Pouco depois das eleições de 2006, a administração Bush nos EUA tentou forçar o Hamas a sair do poder e trazer um líder rival do partido Fatah, considerado mais amigável a Israel e aos estadunidenses.

O Hamas antecipou o golpe e assumiu o controle total de Gaza em maio de 2007. Em resposta, Israel e o Egito, com apoio dos Estados Unidos e da Europa, fecharam as travessias de fronteira para dentro e para fora da Faixa de Gaza e impuseram um bloqueio terrestre, aéreo e marítimo.

O bloqueio, que ainda está em vigor, limita a importação de alimentos, combustível e materiais de construção; restringe a distância que os pescadores de Gaza podem ir ao mar; proíbe praticamente todas as exportações; e impõe rígidas restrições à movimentação de pessoas dentro e fora da região. Em 2023, Israel permitiu que apenas cerca de 50 mil pessoas saíssem de Gaza por mês, segundo dados da ONU.

Dados fornecidos.

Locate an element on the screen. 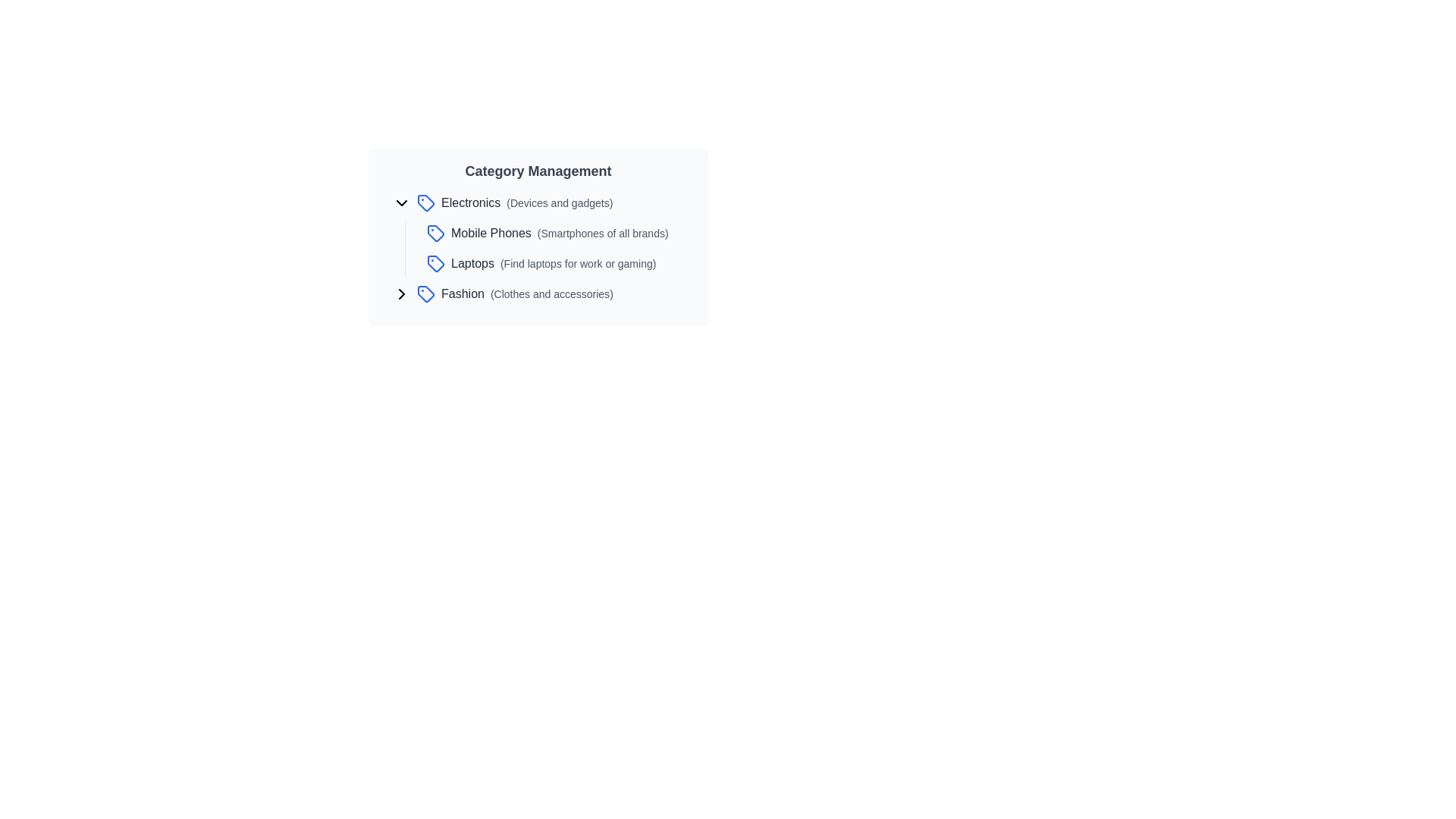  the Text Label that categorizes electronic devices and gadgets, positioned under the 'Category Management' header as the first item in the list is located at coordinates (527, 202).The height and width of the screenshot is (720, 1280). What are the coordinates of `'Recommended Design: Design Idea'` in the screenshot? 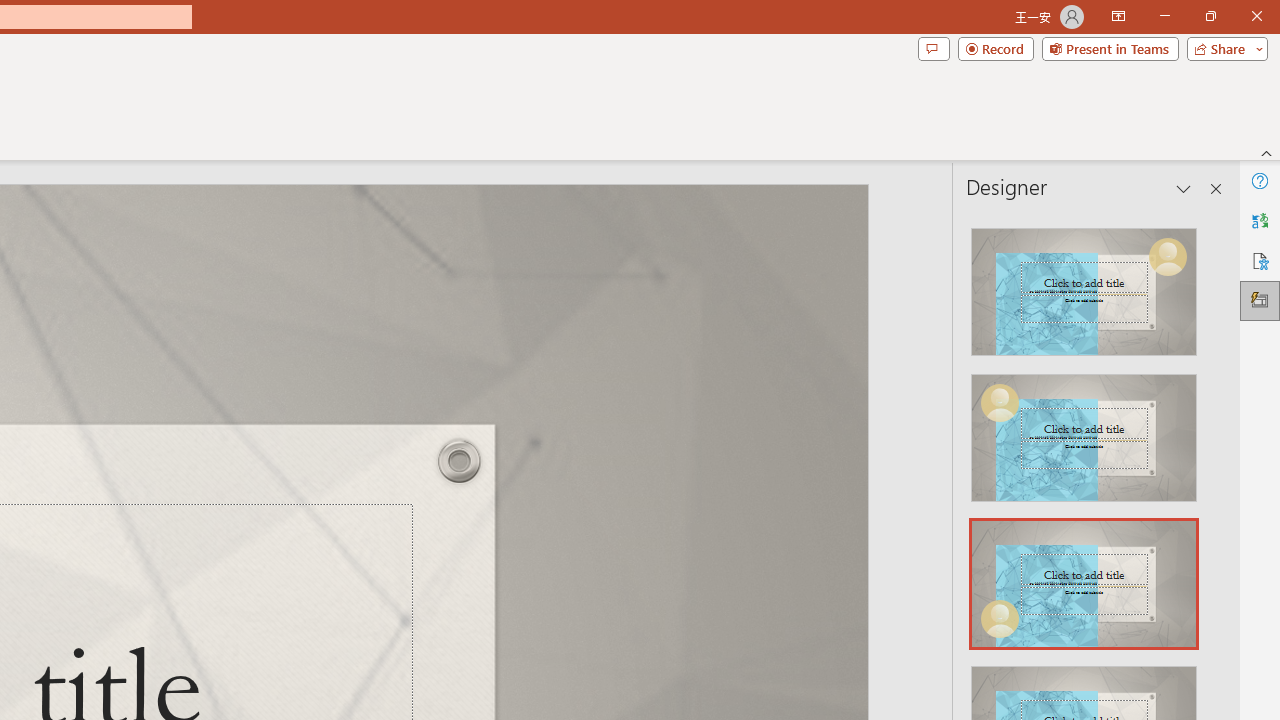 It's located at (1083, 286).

Questões de estudo.
**A.** De acordo com o texto sobre o bloqueio de Gaza, quantas pessoas Israel permitiu que saíssem de Gaza por mês em 2023?
**B.** Prossiga o texto sobre o bloqueio de Gaza a partir da última frase apresentada.

Respostas por questão.
**A.** Apenas cerca de 50 mil pessoas por mês, segundo dados da ONU.

**B.**
Um edifício que abriga a sede da UNRWA em Gaza sofre danos significativos após
ataques aéreos nas proximidades — Foto: © UNRWA / reprodução

Os anos de bloqueio devastaram a vida dos palestinos em Gaza. Os habitantes não têm água suficiente para beber e para saneamento. Eles enfrentam cortes de eletricidade que duram de 12 a 18 horas por dia. Sem água e eletricidade adequadas, o frágil sistema de saúde de Gaza está "à beira do colapso", de acordo com o grupo de direitos médicos Medical Aid for Palestine.

Essas restrições atingem com mais intensidade os jovens e os mais vulneráveis de Gaza. Israel rotineiramente nega permissões a pacientes doentes que necessitam de cuidados médicos fora da faixa. Estudantes brilhantes com bolsas de estudo para estudar no exterior frequentemente descobrem que não podem partir.

Peritos da ONU afirmam que esse bloqueio é ilegal à luz do direito internacional. Eles argumentam que a medida constitui um castigo coletivo aos palestinos de Gaza, o que viola as Convenções de Haia e de Genebra, que formam a base do direito internacional.

Sem fim para o sofrimento

Israel alega que o bloqueio a Gaza é necessário para garantir a segurança de sua população e será suspenso quando o Hamas renunciar à violência, reconhecer Israel e cumprir acordos anteriores.

Mas o Hamas tem rejeitado consistentemente esse ultimato. Em vez disso, os combatentes militantes aumentaram os disparos de foguetes caseiros e morteiros em áreas povoadas próximas à Faixa de Gaza em 2008, buscando pressionar Israel a suspender o bloqueio. Eles esporadicamente atacaram o país dessa maneira nos anos seguintes.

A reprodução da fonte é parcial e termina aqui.